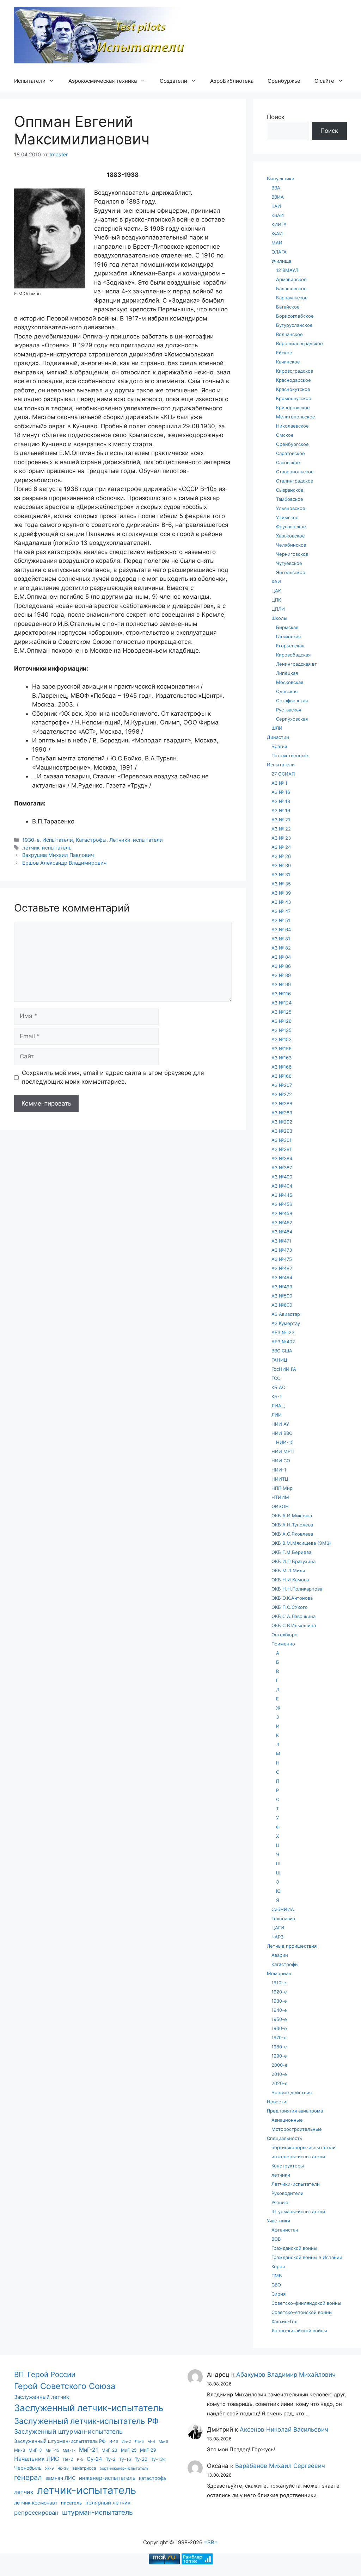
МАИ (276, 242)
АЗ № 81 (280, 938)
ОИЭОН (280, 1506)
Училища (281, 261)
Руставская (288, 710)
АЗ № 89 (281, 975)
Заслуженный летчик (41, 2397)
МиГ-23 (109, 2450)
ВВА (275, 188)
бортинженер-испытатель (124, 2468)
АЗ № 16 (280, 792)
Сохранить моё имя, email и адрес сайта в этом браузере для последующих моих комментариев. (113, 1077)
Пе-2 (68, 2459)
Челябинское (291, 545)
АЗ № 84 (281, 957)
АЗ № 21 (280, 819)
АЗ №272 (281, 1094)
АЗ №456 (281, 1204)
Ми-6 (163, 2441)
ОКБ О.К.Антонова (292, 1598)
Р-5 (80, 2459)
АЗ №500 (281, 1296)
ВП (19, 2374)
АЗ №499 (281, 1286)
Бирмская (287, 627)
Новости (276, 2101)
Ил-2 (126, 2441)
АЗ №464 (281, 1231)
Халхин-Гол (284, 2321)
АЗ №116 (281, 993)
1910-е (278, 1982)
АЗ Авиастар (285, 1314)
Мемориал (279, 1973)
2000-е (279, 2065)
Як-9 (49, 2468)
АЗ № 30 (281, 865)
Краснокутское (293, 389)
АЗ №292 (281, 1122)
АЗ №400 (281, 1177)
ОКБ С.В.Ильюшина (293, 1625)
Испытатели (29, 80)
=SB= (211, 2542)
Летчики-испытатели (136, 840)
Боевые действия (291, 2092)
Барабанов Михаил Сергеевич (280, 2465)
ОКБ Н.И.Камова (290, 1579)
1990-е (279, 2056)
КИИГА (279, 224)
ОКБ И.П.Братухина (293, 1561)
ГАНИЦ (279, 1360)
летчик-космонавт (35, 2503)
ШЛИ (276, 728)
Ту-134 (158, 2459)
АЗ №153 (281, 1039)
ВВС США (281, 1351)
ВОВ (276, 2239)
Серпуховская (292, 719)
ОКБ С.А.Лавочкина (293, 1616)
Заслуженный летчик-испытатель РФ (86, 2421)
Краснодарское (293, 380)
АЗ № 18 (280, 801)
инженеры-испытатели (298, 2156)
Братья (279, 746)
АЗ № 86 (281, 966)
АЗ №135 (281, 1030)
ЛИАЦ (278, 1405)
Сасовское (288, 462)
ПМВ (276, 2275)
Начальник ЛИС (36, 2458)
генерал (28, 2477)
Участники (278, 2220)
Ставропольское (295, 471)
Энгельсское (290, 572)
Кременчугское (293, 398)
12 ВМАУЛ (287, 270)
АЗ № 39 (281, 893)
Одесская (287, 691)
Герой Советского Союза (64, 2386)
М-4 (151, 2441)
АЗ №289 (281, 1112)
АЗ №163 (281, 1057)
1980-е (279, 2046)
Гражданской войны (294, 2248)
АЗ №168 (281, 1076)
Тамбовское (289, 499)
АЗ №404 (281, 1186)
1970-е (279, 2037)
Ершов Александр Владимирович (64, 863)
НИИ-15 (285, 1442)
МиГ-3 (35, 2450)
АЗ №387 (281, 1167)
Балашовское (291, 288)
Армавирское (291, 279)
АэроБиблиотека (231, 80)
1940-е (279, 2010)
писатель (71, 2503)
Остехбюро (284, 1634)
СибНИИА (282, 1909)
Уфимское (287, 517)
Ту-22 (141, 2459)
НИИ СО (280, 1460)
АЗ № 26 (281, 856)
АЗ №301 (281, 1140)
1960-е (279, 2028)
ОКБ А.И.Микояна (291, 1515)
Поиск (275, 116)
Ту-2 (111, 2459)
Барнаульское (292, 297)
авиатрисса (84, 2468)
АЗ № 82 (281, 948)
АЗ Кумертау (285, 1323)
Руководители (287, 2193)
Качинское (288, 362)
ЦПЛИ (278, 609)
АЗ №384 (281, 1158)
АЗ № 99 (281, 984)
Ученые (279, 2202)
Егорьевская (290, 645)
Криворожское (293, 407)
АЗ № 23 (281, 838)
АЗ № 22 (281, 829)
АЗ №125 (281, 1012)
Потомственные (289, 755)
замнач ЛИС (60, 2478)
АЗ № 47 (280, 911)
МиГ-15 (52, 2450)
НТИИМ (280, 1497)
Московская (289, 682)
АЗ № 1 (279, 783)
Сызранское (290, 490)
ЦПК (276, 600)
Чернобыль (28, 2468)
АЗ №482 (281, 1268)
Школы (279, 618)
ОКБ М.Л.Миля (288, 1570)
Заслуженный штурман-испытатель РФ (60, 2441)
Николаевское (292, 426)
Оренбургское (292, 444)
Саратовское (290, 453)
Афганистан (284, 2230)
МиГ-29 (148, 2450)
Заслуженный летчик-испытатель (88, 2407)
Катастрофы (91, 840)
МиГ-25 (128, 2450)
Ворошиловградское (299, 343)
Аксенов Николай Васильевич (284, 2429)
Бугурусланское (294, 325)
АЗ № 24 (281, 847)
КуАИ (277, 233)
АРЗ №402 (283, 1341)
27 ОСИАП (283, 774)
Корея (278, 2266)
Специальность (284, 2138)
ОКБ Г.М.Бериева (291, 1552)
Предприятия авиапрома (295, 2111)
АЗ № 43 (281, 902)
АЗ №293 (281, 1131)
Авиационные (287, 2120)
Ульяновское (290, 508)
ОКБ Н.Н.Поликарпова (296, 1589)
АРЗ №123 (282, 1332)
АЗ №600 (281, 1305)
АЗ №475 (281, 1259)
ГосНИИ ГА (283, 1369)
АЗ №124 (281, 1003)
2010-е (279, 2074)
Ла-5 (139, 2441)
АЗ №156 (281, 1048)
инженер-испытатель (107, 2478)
* * *
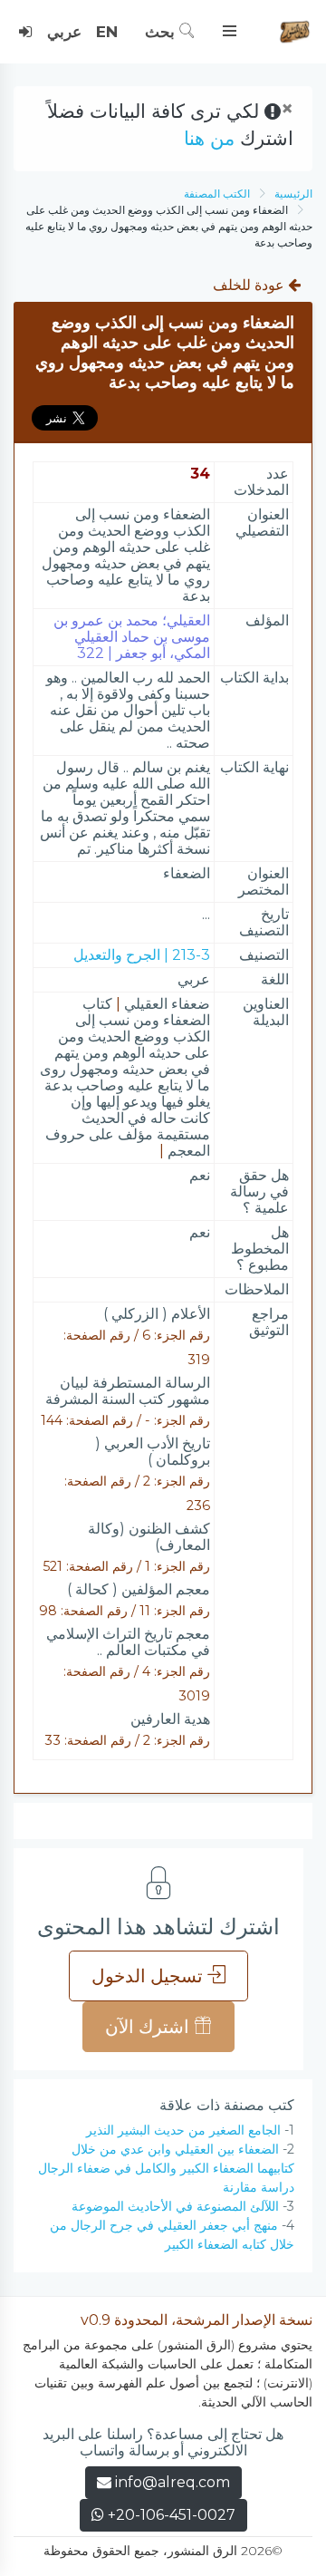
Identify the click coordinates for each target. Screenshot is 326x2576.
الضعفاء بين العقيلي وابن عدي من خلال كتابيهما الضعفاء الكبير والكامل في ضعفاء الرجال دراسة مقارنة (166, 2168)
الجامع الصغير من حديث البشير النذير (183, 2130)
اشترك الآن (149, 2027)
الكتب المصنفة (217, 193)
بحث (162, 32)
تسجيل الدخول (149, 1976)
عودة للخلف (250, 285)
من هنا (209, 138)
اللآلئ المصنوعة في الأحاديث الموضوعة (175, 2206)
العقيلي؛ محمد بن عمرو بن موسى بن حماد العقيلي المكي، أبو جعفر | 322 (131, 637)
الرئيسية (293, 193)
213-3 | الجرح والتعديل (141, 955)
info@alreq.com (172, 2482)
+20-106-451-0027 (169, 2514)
* * *
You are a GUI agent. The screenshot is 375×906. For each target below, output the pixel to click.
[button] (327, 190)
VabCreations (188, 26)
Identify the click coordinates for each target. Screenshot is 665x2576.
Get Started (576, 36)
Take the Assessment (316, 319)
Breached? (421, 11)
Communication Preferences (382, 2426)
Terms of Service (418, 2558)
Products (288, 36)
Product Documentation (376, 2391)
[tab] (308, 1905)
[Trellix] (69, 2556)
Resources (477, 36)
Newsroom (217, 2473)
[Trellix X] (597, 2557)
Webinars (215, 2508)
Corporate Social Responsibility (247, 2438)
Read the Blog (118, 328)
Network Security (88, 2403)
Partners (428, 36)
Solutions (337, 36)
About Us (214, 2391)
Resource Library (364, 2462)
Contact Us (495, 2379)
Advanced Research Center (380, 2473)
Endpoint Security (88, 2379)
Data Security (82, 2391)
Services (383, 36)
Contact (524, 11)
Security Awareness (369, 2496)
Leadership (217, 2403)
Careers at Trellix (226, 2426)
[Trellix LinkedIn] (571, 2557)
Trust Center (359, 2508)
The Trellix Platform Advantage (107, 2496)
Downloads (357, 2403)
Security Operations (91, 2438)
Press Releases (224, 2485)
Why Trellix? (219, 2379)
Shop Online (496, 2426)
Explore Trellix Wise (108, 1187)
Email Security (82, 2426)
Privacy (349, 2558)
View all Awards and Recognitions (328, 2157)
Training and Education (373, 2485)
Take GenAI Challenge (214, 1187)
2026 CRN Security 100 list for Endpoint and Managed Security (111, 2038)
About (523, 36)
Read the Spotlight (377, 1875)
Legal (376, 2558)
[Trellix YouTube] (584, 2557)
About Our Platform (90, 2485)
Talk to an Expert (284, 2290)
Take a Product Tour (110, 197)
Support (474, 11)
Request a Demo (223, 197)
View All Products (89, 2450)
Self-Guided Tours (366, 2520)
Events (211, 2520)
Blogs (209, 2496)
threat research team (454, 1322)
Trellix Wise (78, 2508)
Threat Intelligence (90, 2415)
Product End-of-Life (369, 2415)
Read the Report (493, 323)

- _WHAT YOU HAVE TO DO_: From the records above, give again exactly the lines running from the line with "бортинженер-испытатель (124, 2468)" to the line with "АЗ № 86 (281, 966)", inclusive.

- _TASK RESULT_:
бортинженер-испытатель (124, 2468)
АЗ № 16 (280, 792)
Сохранить моё имя, email и адрес сайта в этом браузере для последующих моих комментариев. (113, 1077)
Пе-2 (68, 2459)
Челябинское (291, 545)
АЗ № 84 (281, 957)
АЗ № 21 (280, 819)
АЗ №272 (281, 1094)
АЗ №456 (281, 1204)
Ми-6 (163, 2441)
ОКБ О.К.Антонова (292, 1598)
Р-5 (80, 2459)
АЗ №500 (281, 1296)
ВП (19, 2374)
АЗ №499 (281, 1286)
Бирмская (287, 627)
Новости (276, 2101)
Ил-2 (126, 2441)
АЗ №464 (281, 1231)
Халхин-Гол (284, 2321)
АЗ №116 (281, 993)
1910-е (278, 1982)
АЗ Авиастар (285, 1314)
Мемориал (279, 1973)
2000-е (279, 2065)
Як-9 (49, 2468)
АЗ № 30 (281, 865)
Краснокутское (293, 389)
АЗ №292 (281, 1122)
АЗ №400 (281, 1177)
ОКБ С.В.Ильюшина (293, 1625)
Испытатели (29, 80)
=SB= (211, 2542)
Летчики-испытатели (136, 840)
Боевые действия (291, 2092)
Барабанов Михаил Сергеевич (280, 2465)
ОКБ Н.И.Камова (290, 1579)
1990-е (279, 2056)
КИИГА (279, 224)
ОКБ И.П.Братухина (293, 1561)
ГАНИЦ (279, 1360)
летчик-космонавт (35, 2503)
ШЛИ (276, 728)
Ту-134 (158, 2459)
АЗ №153 (281, 1039)
ВВС США (281, 1351)
ВОВ (276, 2239)
Серпуховская (292, 719)
ОКБ С.А.Лавочкина (293, 1616)
Заслуженный летчик-испытатель РФ (86, 2421)
Краснодарское (293, 380)
АЗ № 18 (280, 801)
инженеры-испытатели (298, 2156)
Братья (279, 746)
АЗ № 86 (281, 966)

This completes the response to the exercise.